(Collected data entries)
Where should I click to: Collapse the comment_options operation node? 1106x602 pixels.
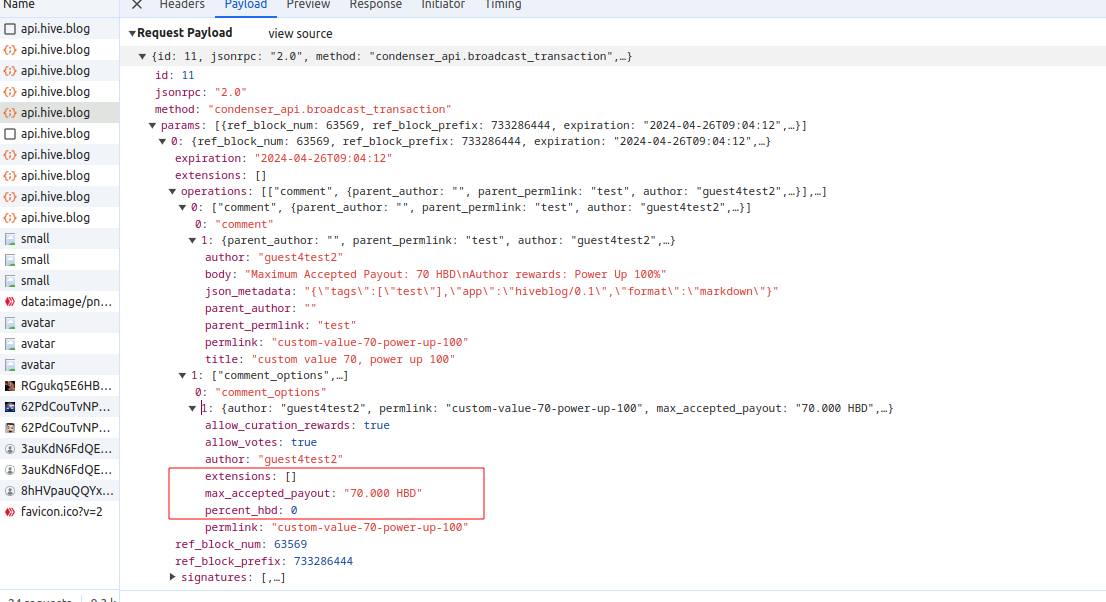(x=182, y=376)

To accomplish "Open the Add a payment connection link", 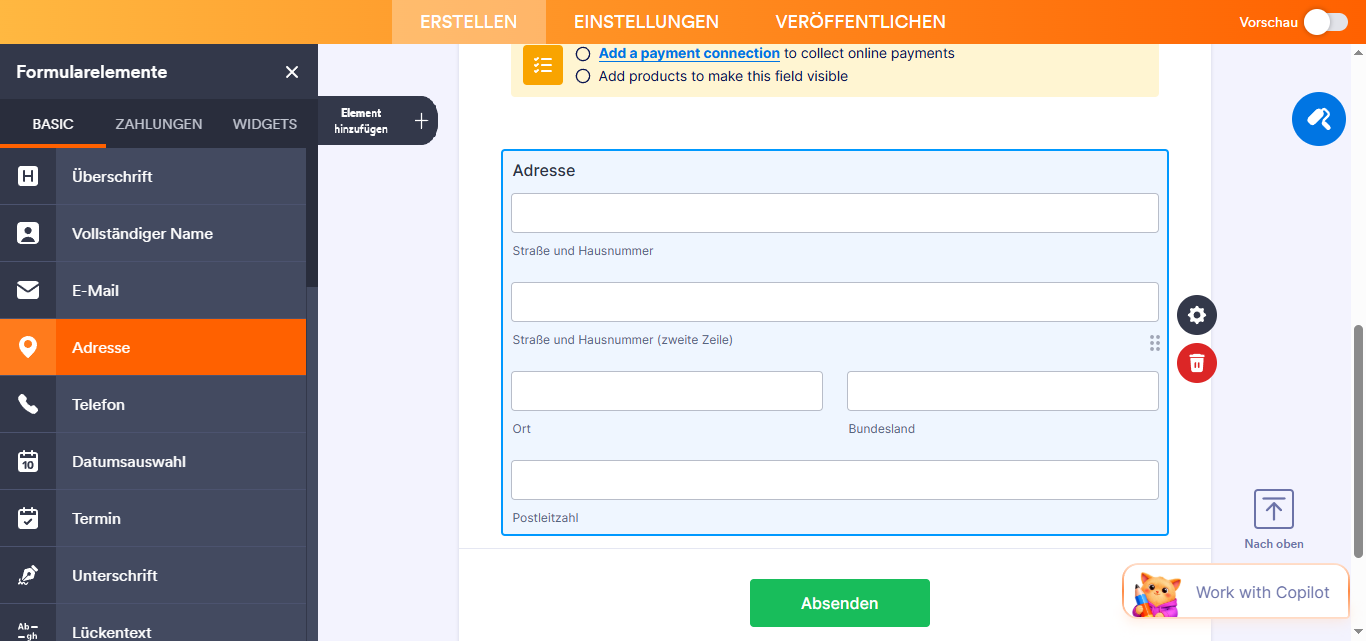I will pos(689,53).
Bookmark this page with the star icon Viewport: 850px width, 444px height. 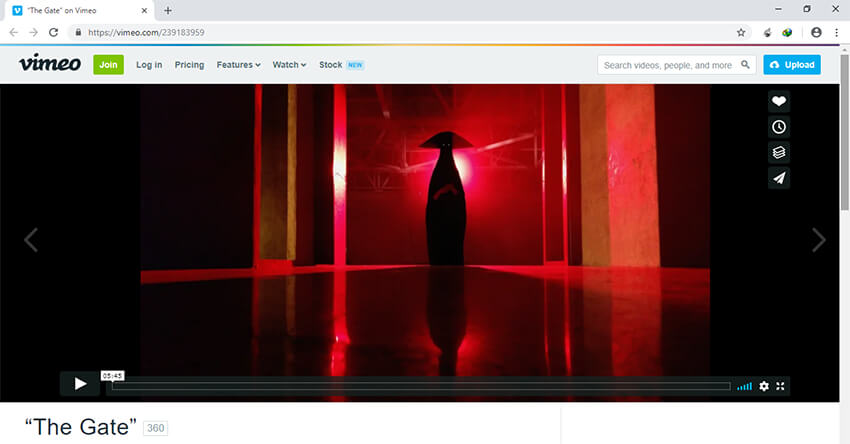click(741, 32)
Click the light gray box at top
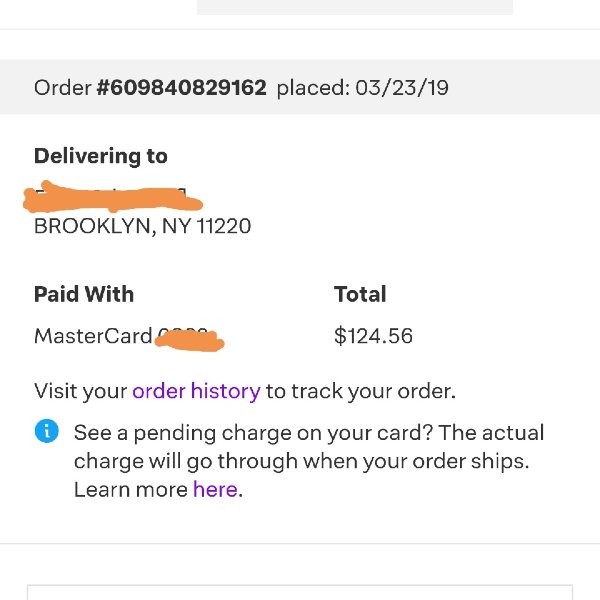 [355, 7]
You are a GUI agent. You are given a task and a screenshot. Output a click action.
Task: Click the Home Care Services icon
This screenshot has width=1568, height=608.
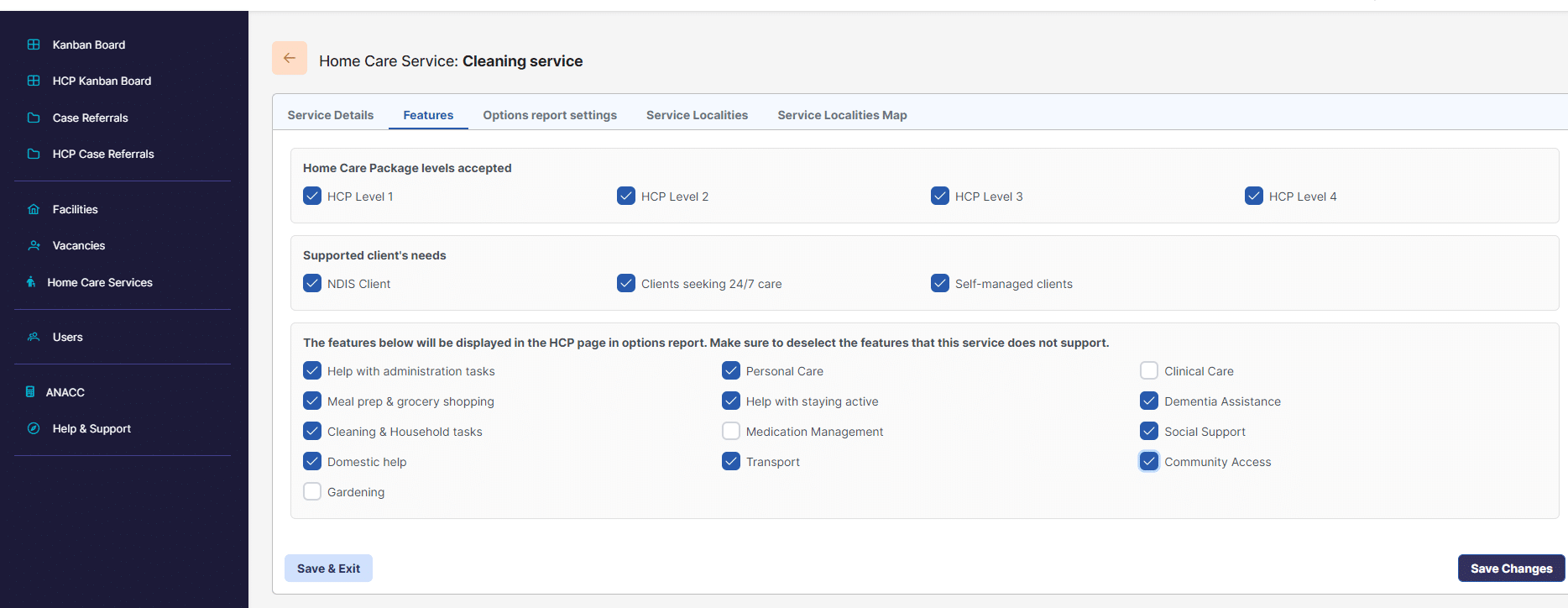coord(31,282)
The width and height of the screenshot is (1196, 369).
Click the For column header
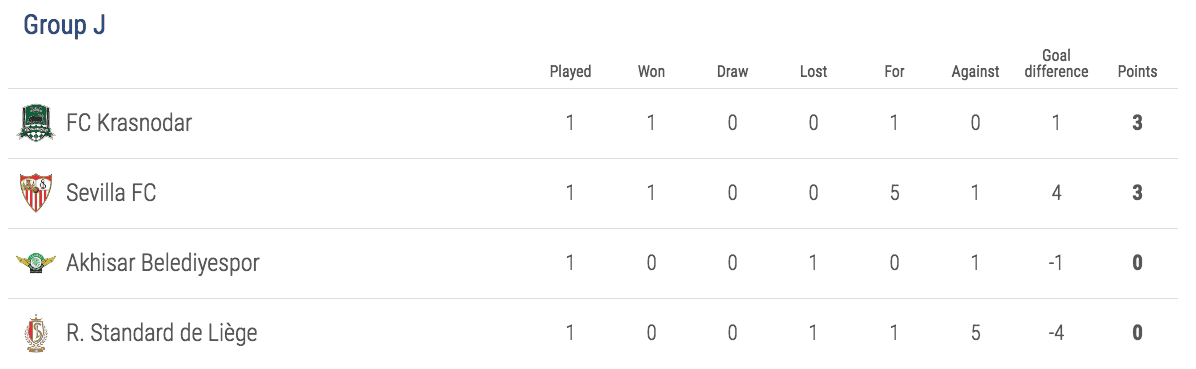point(894,72)
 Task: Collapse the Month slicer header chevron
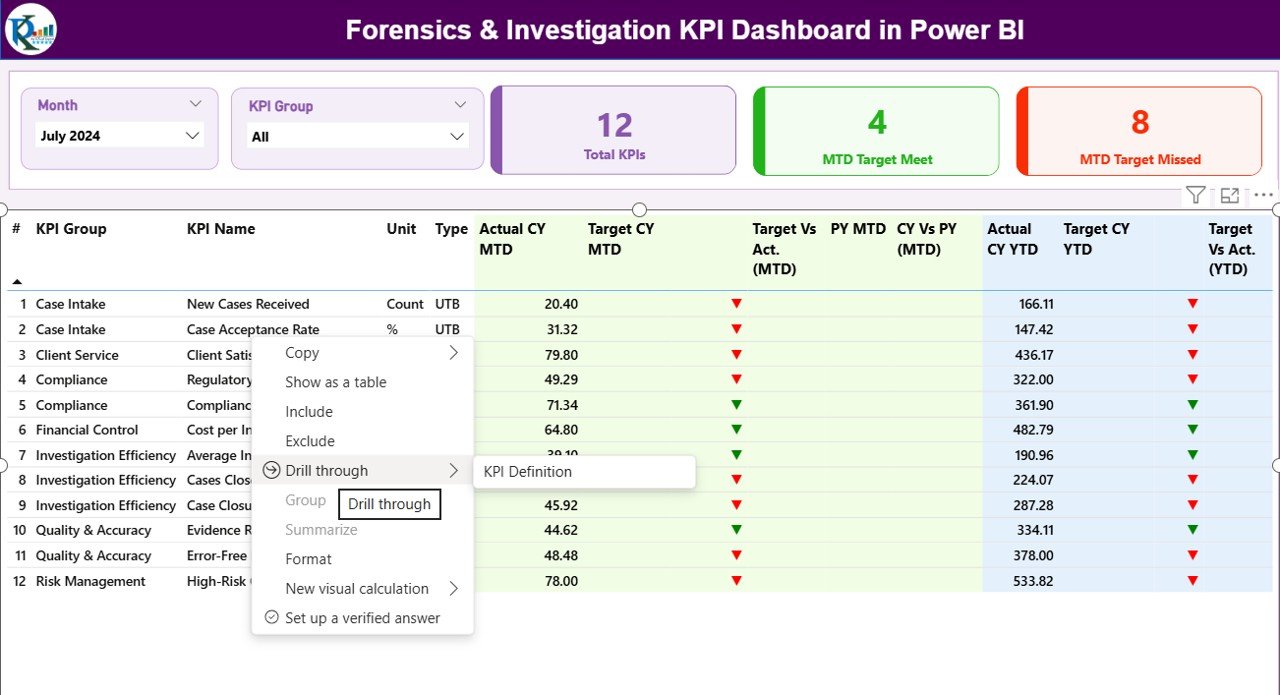(195, 104)

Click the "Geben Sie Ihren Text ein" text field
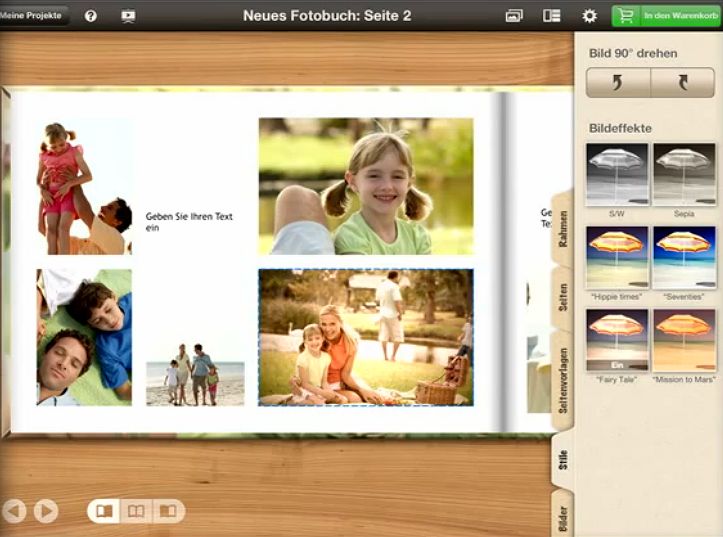click(x=189, y=221)
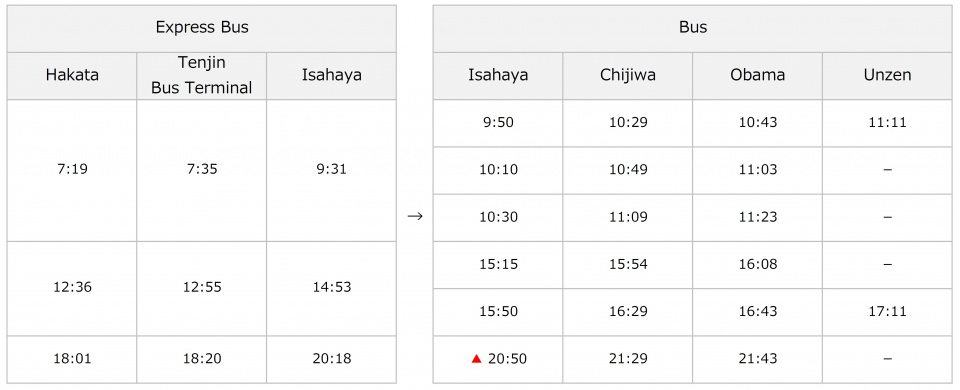This screenshot has height=390, width=960.
Task: Click the red triangle beside 20:50
Action: (476, 359)
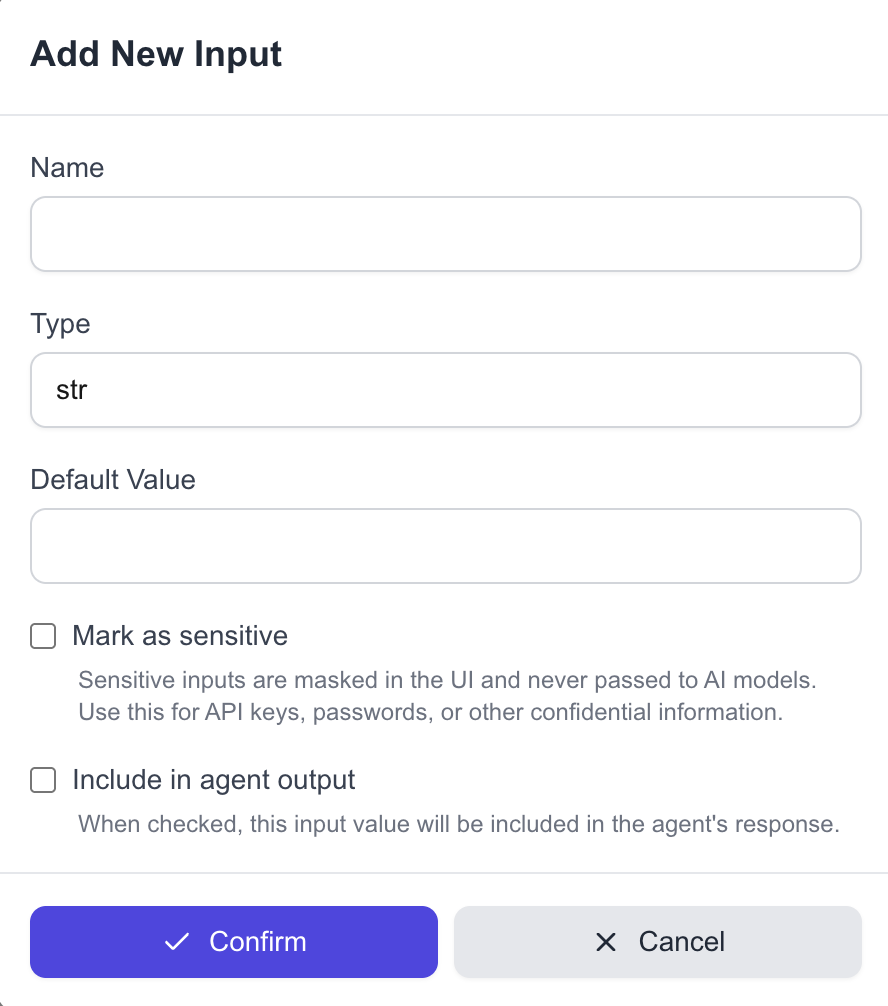Click the 'When checked, this input value' description
Viewport: 888px width, 1006px height.
pos(457,825)
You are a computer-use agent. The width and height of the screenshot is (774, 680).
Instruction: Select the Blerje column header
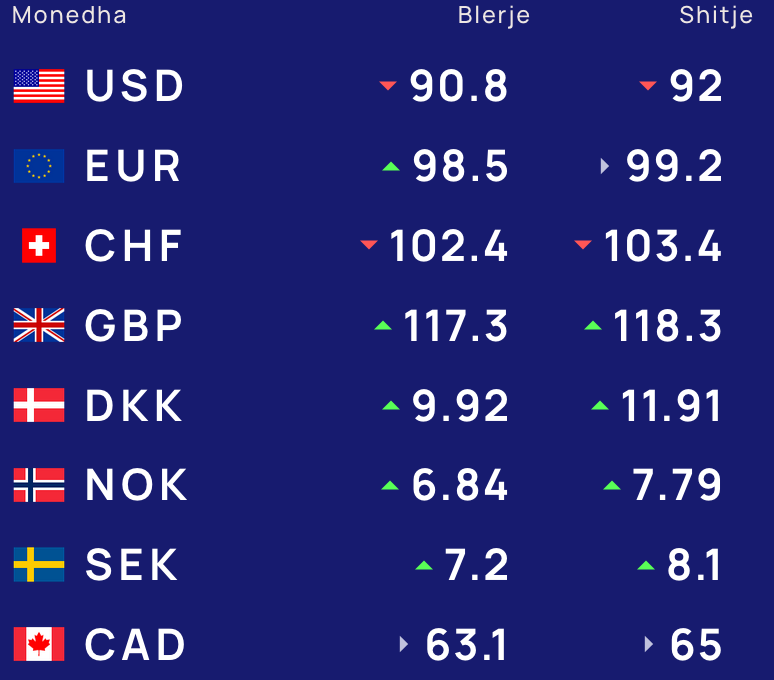click(x=494, y=16)
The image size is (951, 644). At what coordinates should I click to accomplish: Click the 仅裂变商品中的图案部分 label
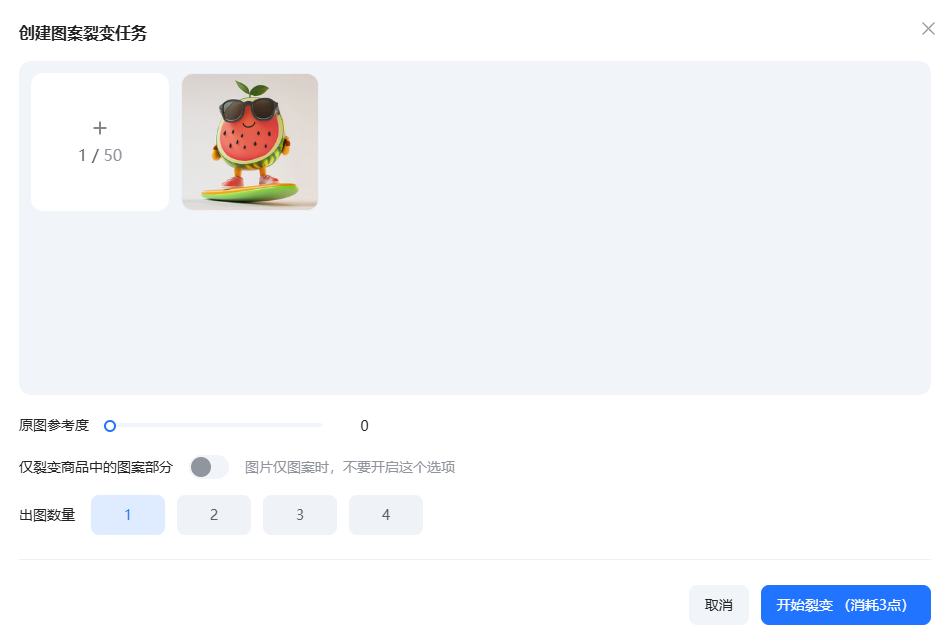pos(96,467)
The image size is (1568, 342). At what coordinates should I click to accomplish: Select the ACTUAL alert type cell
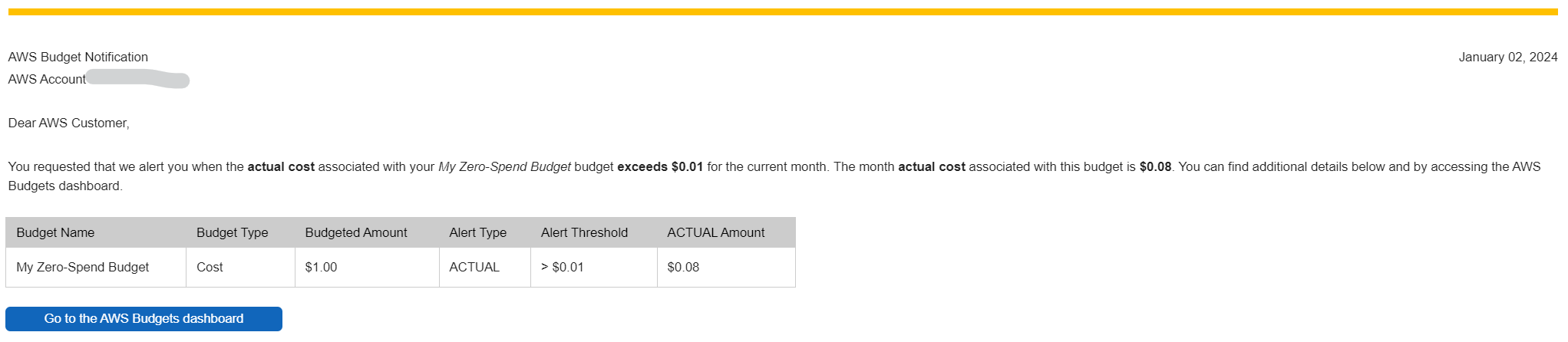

* _What this task involves_
Copy only this, please: the line with "The image size is (951, 644)." and every line after it through the end of the data, with no pictures.

* _Expected answer_
The image size is (951, 644). At what coordinates should I click to accomplish: Click the 仅裂变商品中的图案部分 label
pos(96,467)
The image size is (1568, 342). At what coordinates should I click to accomplish: Select the ACTUAL alert type cell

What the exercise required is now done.